## Work to do
Print the whole article below about why children are getting weaker, word for word.

## Excerpt to read
Hop, skip and jump your way to a stronger you
Health and fitness expert Ruth Lynch looks at why our kids are not as strong today as they were 20 years ago – and what we can do about it
cHILDREN are becoming physically weaker, according to a recent report from the University of Essex.
The team, compared the strength and fitness of 10-year-olds from Essex between 1998 and 2014.
They found children had become heavier and taller but scored worse in tests including sit-ups and grip strength. The children’s body mass index (BMI) stayed the same because although they were heavier they are also taller.
It had been expected that because the children had grown bigger they would have also grown stronger.
So why has the muscular strength of our children decreased in the past twenty years? Experts believe that the drop in the number and length of PE lessons delivered in schools, safety concerns, plus increased time spent on social media and online are the main reasons.
The Government recommends that children up to 18 years do 60 minutes of activity a day and three of those days should include strengthening exercises. Adults should be doing 150 minutes of exercise per week, with two lots of strengthening exercises.
WHEN we say strengthening exercises, what does that mean? Many people will think of pumping iron, or working with ridiculously heavy weights, but that’s just one type of strengthening exercise.
A strengthening exercise is any exercise that makes your muscles work harder than usual, using your body weight or some type of resistance, like a dumbbell or weight machine. Strengthening exercises increase and develop muscles, while helping maintain a healthy weight.

## Data block
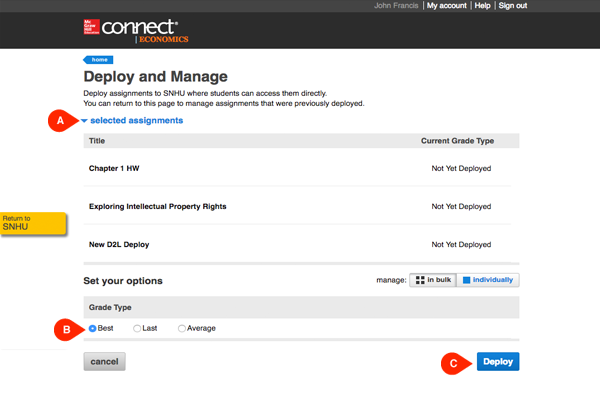600x400 pixels.
Task: Select the Best grade type radio button
Action: point(93,328)
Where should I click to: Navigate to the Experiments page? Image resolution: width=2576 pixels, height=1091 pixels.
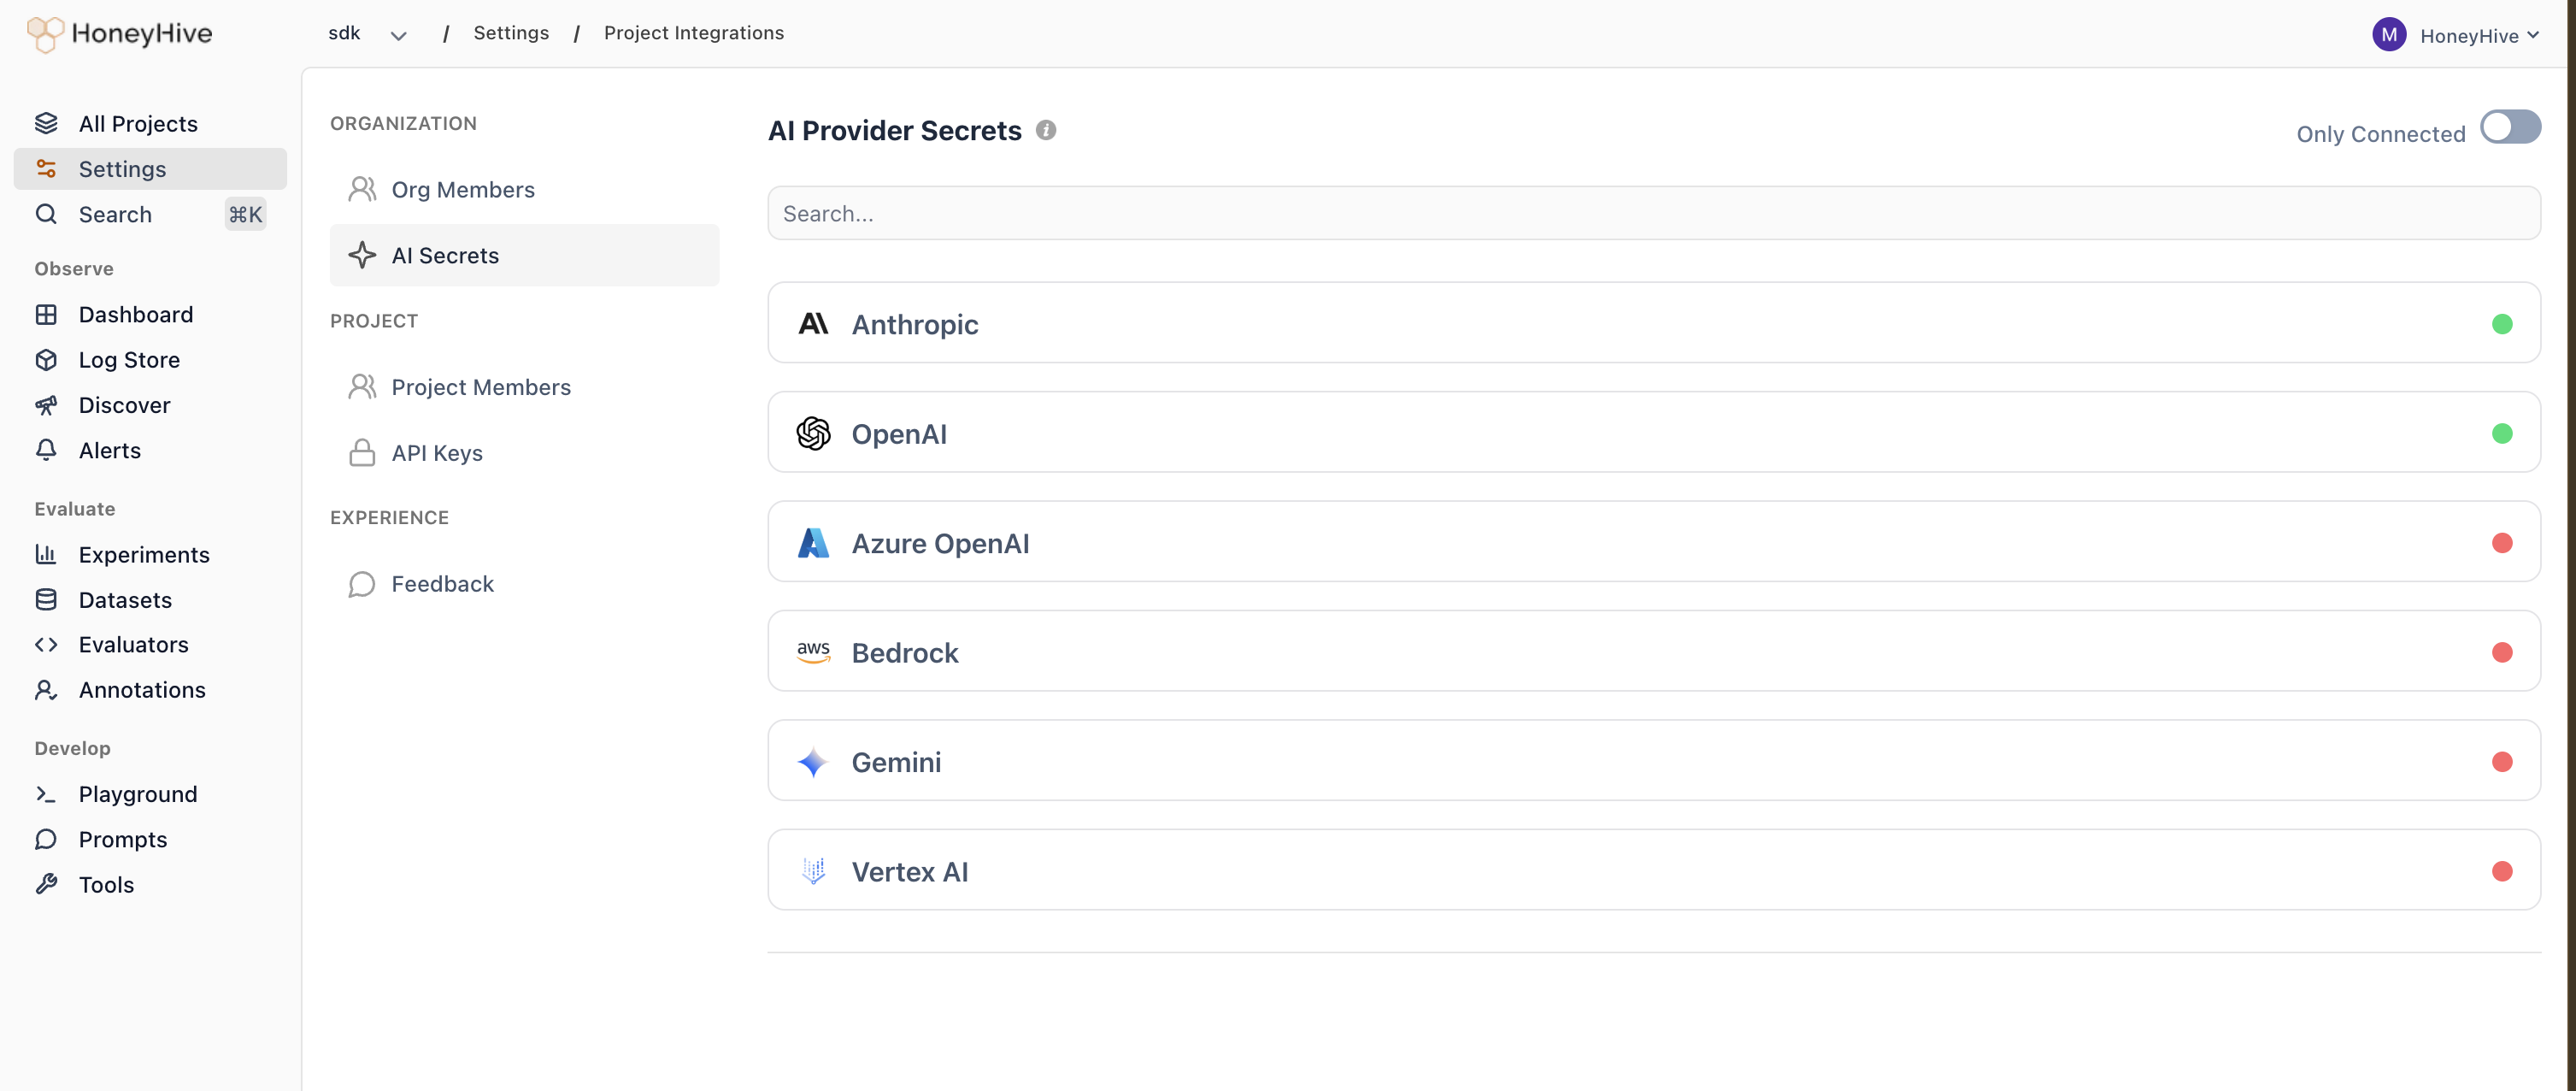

## Solution for this exercise
Hop, skip and jump your way to a stronger you
Health and fitness expert Ruth Lynch looks at why our kids are not as strong today as they were 20 years ago – and what we can do about it
cHILDREN are becoming physically weaker, according to a recent report from the University of Essex.
The team, compared the strength and fitness of 10-year-olds from Essex between 1998 and 2014.
They found children had become heavier and taller but scored worse in tests including sit-ups and grip strength. The children’s body mass index (BMI) stayed the same because although they were heavier they are also taller.
It had been expected that because the children had grown bigger they would have also grown stronger.
So why has the muscular strength of our children decreased in the past twenty years? Experts believe that the drop in the number and length of PE lessons delivered in schools, safety concerns, plus increased time spent on social media and online are the main reasons.
The Government recommends that children up to 18 years do 60 minutes of activity a day and three of those days should include strengthening exercises. Adults should be doing 150 minutes of exercise per week, with two lots of strengthening exercises.
WHEN we say strengthening exercises, what does that mean? Many people will think of pumping iron, or working with ridiculously heavy weights, but that’s just one type of strengthening exercise.
A strengthening exercise is any exercise that makes your muscles work harder than usual, using your body weight or some type of resistance, like a dumbbell or weight machine. Strengthening exercises increase and develop muscles, while helping maintain a healthy weight.